I am stuck at here: The best we can show now is \begin{equation} \left|\sum_{i=1}^{\infty}f(x_i)\right|\leqslant \|T\|\cdot \|f\|. \end{equation} Is it possible to further show that \begin{equation} \sum_{i=1}^{\infty}|f(x_i)|\leqslant \|T\|\cdot \|f\|. \end{equation} If not, how can I adjust my proof?
You're on the right track; the ideas are the same as yours just with a little tweak to account for the absolute value.
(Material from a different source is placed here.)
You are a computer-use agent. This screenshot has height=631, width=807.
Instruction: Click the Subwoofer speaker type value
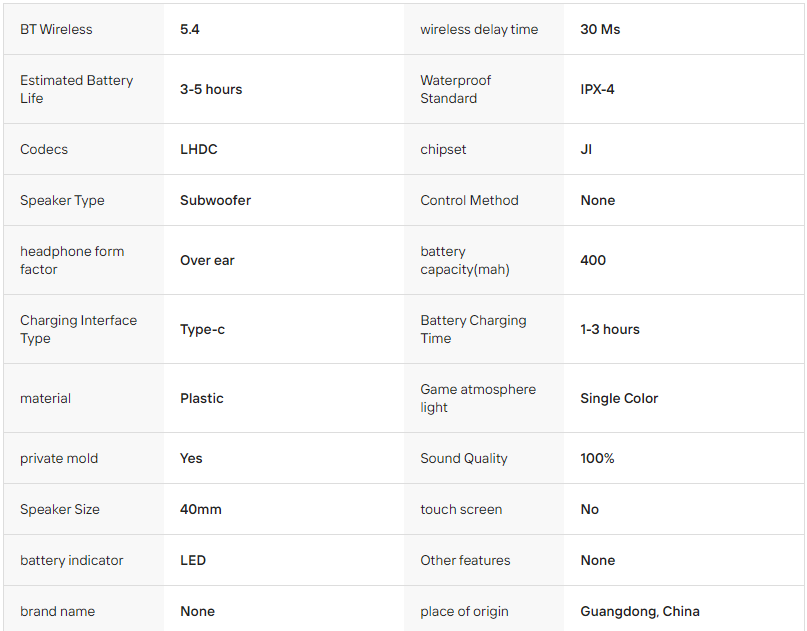(215, 200)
Here $$\ell_1= \left\{ (z_i)_{i=1}^\infty: \sum_{i=1}^\infty |z_i|<\infty\right\}, \qquad \| (z_i)_i\|_{\ell_1} =\sum_{i=1}^\infty |z_i|.$$
Consider the map $S: \mathscr{X}^* \to \ell_1$ given by $f\mapsto (f(x_i))_i$. By hypothesis this is well defined (i.e. $S(f)\in \ell_1$ for every $f\in \mathscr{X}^*$), so it's enough to show $S$ is bounded. Consider the auxiliary $S_N:\mathscr{X}^*\to \ell_1$ with $S_N(f):=(f(x_i))_{i=1}^N$. Since $\sup_N \| S_N(f)\|_{\ell_1} = \sup_N\sum_{i=1}^N |f(x_i)|<\infty$, by the uniform boundedness principle we get that there exists $M>0$ such that $\| S_N(f)\|_{\ell_1}\leq M\| f\|_{\mathscr{X}^*}$. This is what you want after taking the limit.